Document Detail

Combined deep microRNA and mRNA sequencing identifies protective transcriptomal signature of enhanced PI3Kα signaling in cardiac hypertrophy.
MedLine Citation:
PMID:  22580345     Owner:  NLM     Status:  MEDLINE    
The perturbation of myocardial transcriptome homeostasis is the hallmark of pathological hypertrophy, underlying the maladaptive myocardial remodeling secondary to pathological stresses. Classic and novel therapeutics that provide beneficial effects against pathological remodeling likely impact myocardial transcriptome architecture, including miRNA and mRNA expression profiles.

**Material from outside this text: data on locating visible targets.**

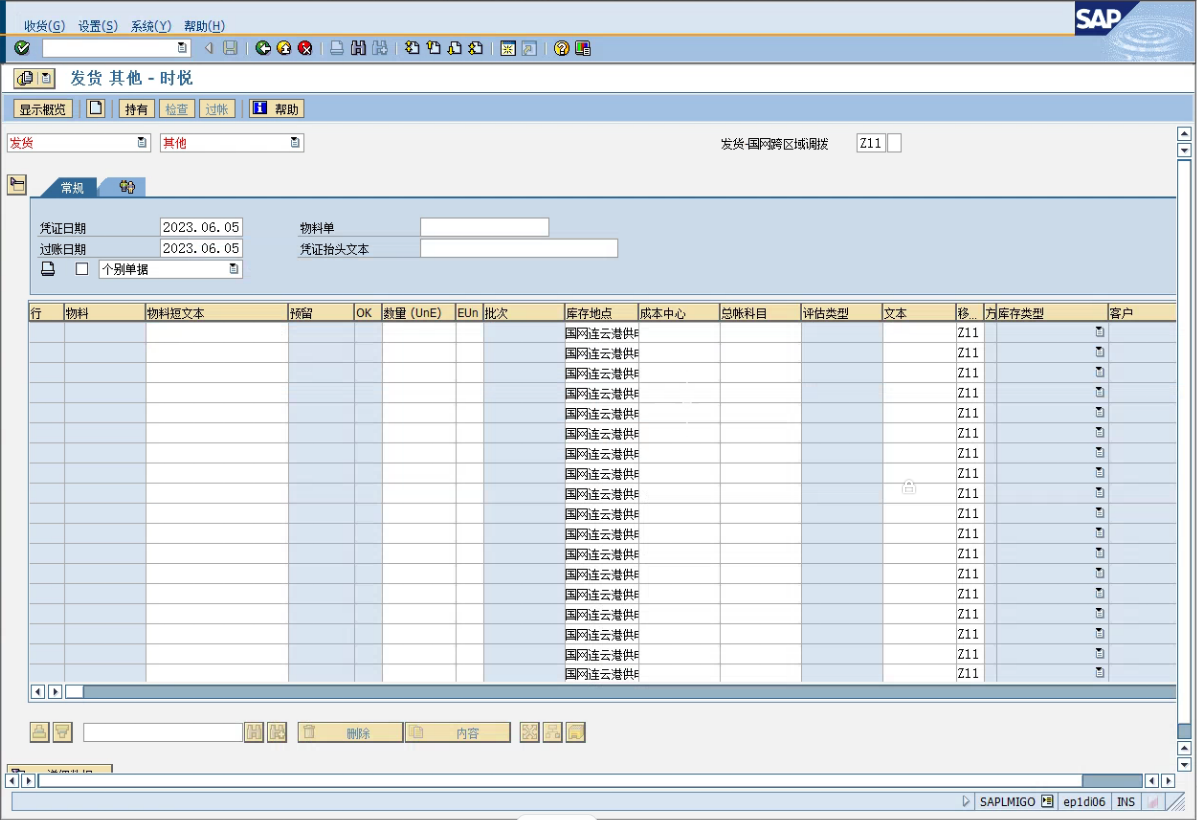Click the 显示概览 button
This screenshot has height=820, width=1197.
pos(43,109)
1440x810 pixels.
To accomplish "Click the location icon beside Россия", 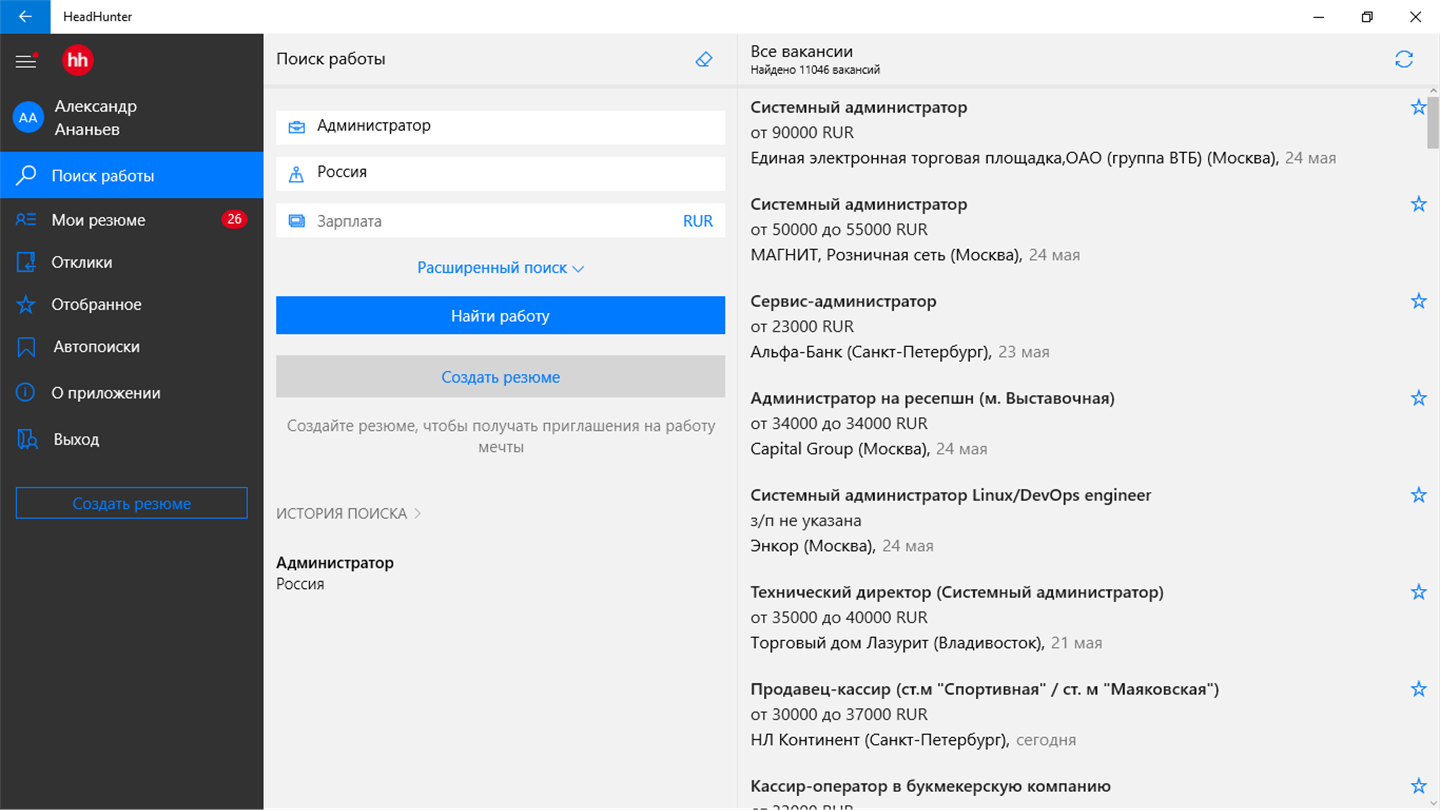I will click(x=297, y=174).
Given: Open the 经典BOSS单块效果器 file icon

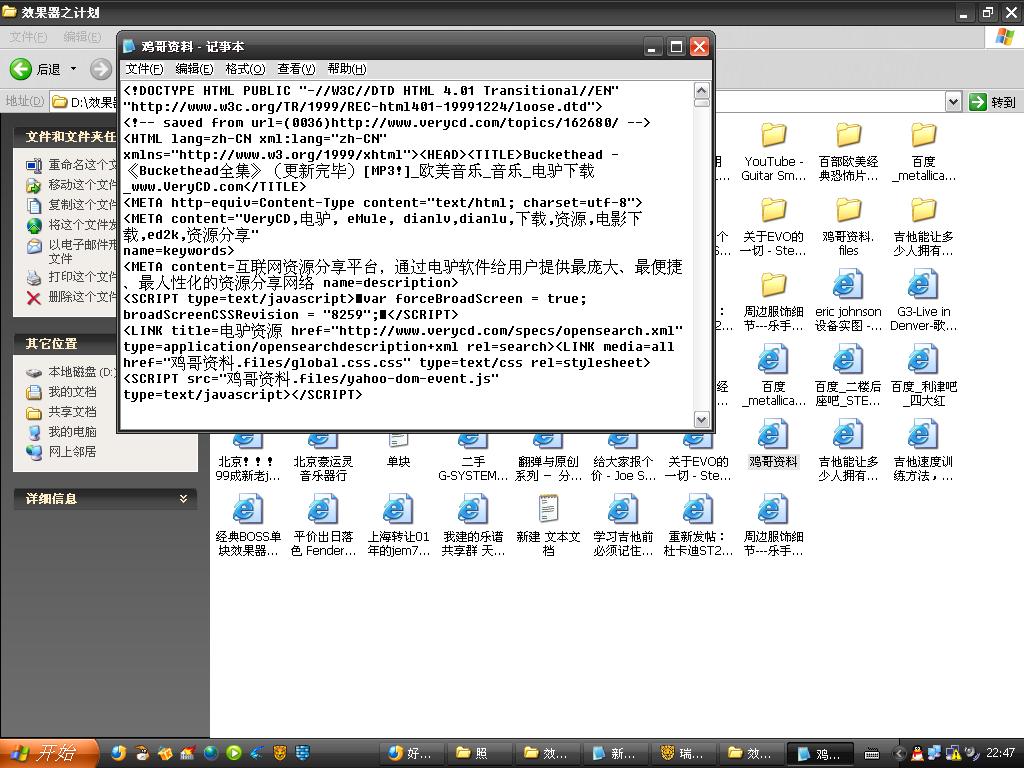Looking at the screenshot, I should 248,511.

Microarray and PCR-based technologies, although employed extensively, cannot provide adequate sequence coverage or quantitative accuracy to test this hypothesis directly. The goal of this study was to develop and exploit next-generation sequencing approaches for comprehensive and quantitative analyses of myocardial miRNAs and mRNAs to test the hypothesis that augmented phosphoinositide-3-kinase-p110α (PI3Kα) signaling in the setting of pathological hypertrophy provides beneficial effects through remodeling of the myocardial transcriptome signature. In these studies, a molecular and bioinformatic pipeline permitting comprehensive analysis and quantification of myocardial miRNA and mRNA expression with next-generation sequencing was developed and the impact of enhanced PI3Kα signaling on the myocardial transcriptome signature of pressure overload-induced pathological hypertrophy was explored. These analyses identified multiple miRNAs and mRNAs that were abnormally expressed in pathological hypertrophy and partially or completely normalized with increased PI3Kα signaling. Additionally, several novel miRNAs potentially linked to remodeling in cardiac hypertrophy were identified. Additional experiments revealed that increased PI3Kα signaling reduces cardiac fibrosis in pathological hypertrophy through modulating TGF-β signaling and miR-21 expression. In conclusion, using the approach of combined miRNA and mRNA sequencing, we identify the protective transcriptome signature of enhanced PI3Kα signaling in the context of pathological hypertrophy, and demonstrate the regulation of TGF-β/miR-21 by which enhanced PI3Kα signaling protects against cardiac fibrosis.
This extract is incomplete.